На опыте китайской революции я убедился в правде, которая пишется в советских газетах Я сделал отсюда вывод, что, если в начале этой борьбы все-таки и революционная армия и революционное правительство стараются сделать все, что можно, для населения — облегчить его участь, то, вероятно, и в Советском Союзе, после того как прошло шесть лет, наверняка все то, что пишется в советских газетах, — это правда и этому нужно верить. <…>
Далее Анненков переходит к заключительной части своего последнего слова.
— Я решил предстать перед советским судом и дать ответ за свои преступления и снять проклятие со своей фамилии, — говорит он. — Я не думал о себе, я думал о тех, кто шел за мной во время борьбы против большевиков и кого я завел в то тяжелое, страшное, невыносимое положение в Китае. Я думал о них. Я считал, что я должен их оттуда вывести, раз я завел их туда. Я считал, что я должен указать им ту дорогу, которую я найду нужной и честной.
Когда я в конце концов не только из литературы, но и из разговоров с теми, кто был в Советском Союзе, окончательно убедился в том, что советская власть ведет страну и народ к освобождению, тогда я окончательно убедился, что советская власть является законной властью Советского Союза, тогда я решил, что, хоть и боролся против советской власти, жестоко боролся, хотя и большой я преступник, но я должен вернуться на сторону советской власти.
Были колебания, было трудно решиться вернуться назад, но я решил, что я должен вернуться для того, чтобы сказать:
— Да, я боролся против вас, эта борьба была преступна, я был не прав в этой борьбе, в этой борьбе были правы вы!
Я должен был вернуться для того, чтобы показать эмиграции единственный выход — это следование моему примеру, прекращению борьбы против большевиков и возвращение к советской власти.
И я думал, что когда-нибудь советское правительство даст мне возможность загладить мою глубокую вину перед советским правительством своей верной и преданной службой ему и отдать себя целиком и полностью на служение ему.
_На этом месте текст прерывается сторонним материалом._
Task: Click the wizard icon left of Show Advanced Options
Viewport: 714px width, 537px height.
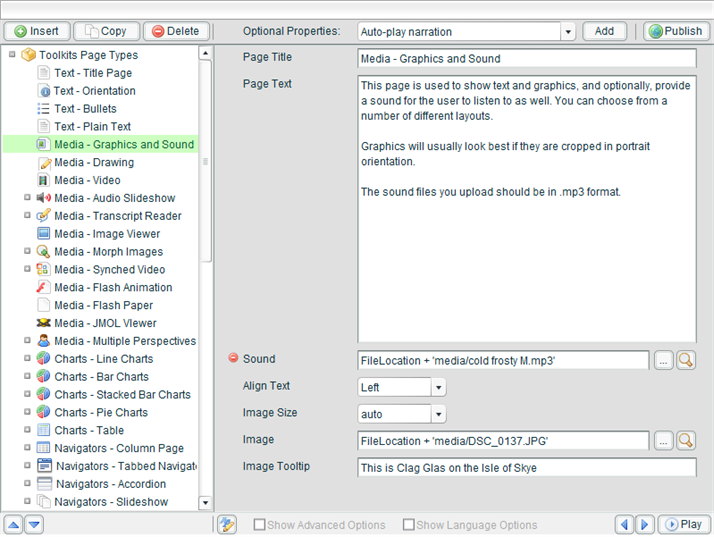Action: coord(227,525)
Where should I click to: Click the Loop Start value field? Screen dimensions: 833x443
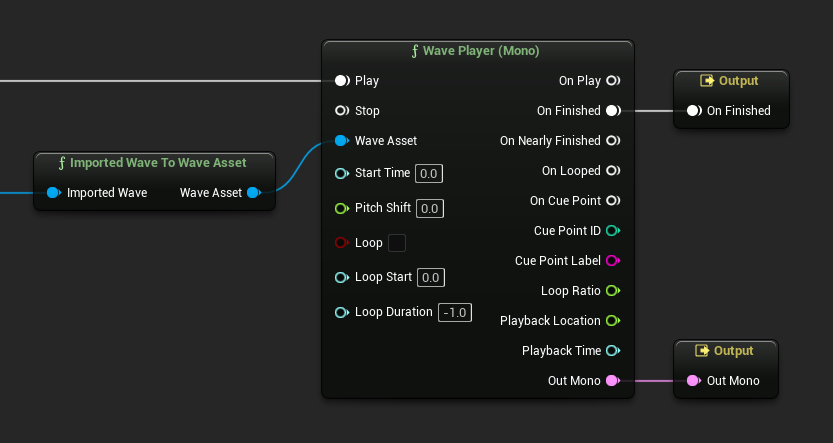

Так я думал…
Анненков остановился, чтобы справиться с так некстати охватившим его волнением. Затем в напряженной тишине прозвучали его последние в этом зале и последние перед таким скопищем людей горькие слова о том, что он советской властью не понят и что его надежды на снисхождение не оправдались.
— После речей обвинителей я понял, что я не нужен советскому правительству, я понял, что мне не может быть никакой пощады, мне не может быть никакого снисхождения за мою прошлую борьбу! Я отлично сознаю, — мужественно продолжал он, — что я не заслужил этой пощады, но я думаю, что имею право сказать, что я, атаман Анненков, жестоко боровшийся против советской власти, я в конце концов осознал свою вину! Я имел гражданское мужество перейти на сторону советской власти и отдать себя добровольно в руки советского правосудия. Я думаю, что имею право, выходя из этой жизни, из которой я должен выйти, сказать: я ухожу из этой жизни раскаявшимся преступником, и я хочу думать, что я уйду из этой жизни со снятым с меня проклятием, с моего имени и фамилии!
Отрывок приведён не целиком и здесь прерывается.